▶ _What is expected_
Without including any images, reproduce each entry exactly.

========

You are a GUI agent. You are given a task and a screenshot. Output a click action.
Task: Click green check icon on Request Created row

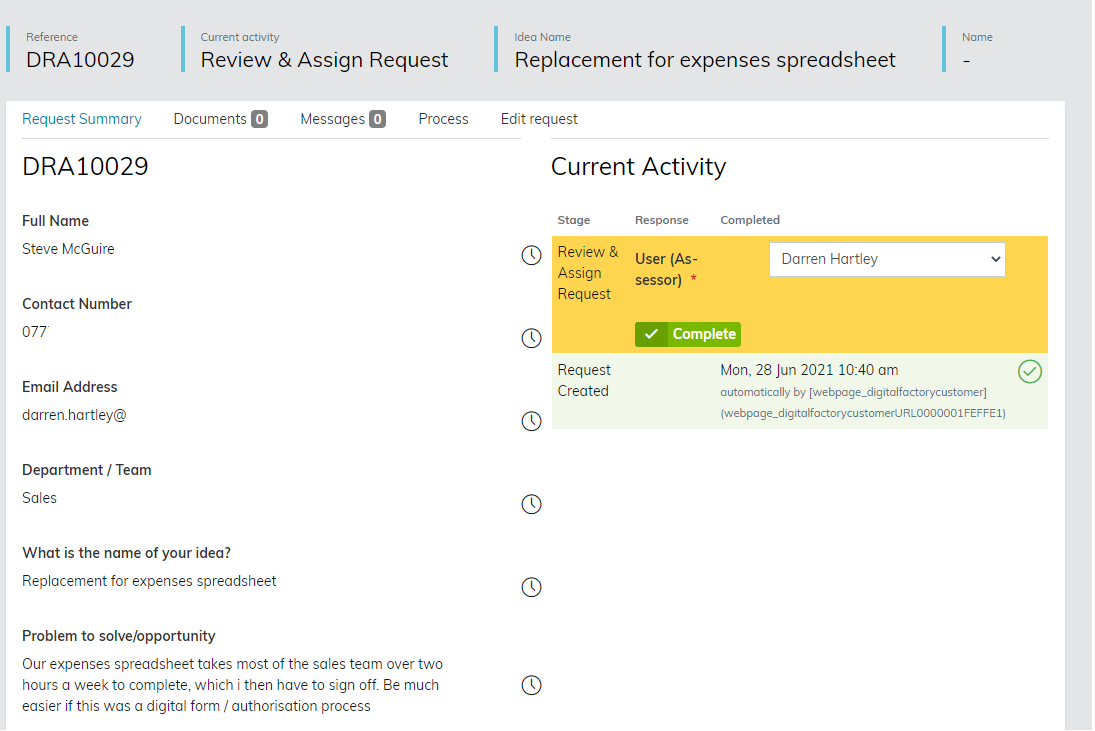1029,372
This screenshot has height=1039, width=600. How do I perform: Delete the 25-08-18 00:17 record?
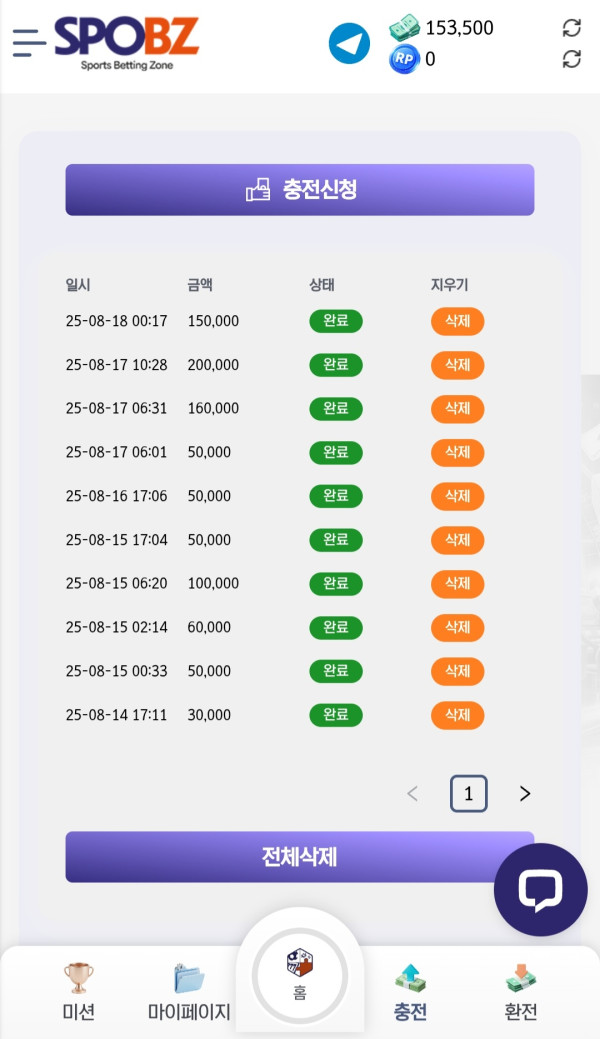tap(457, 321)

========

▶ _Answer for this exercise_
You are a GUI agent. You are given a task and a screenshot. Output a click action.
Task: Click green check icon on Request Created row

1029,372
This screenshot has height=1039, width=600. How do I perform: Delete the 25-08-18 00:17 record?
tap(457, 321)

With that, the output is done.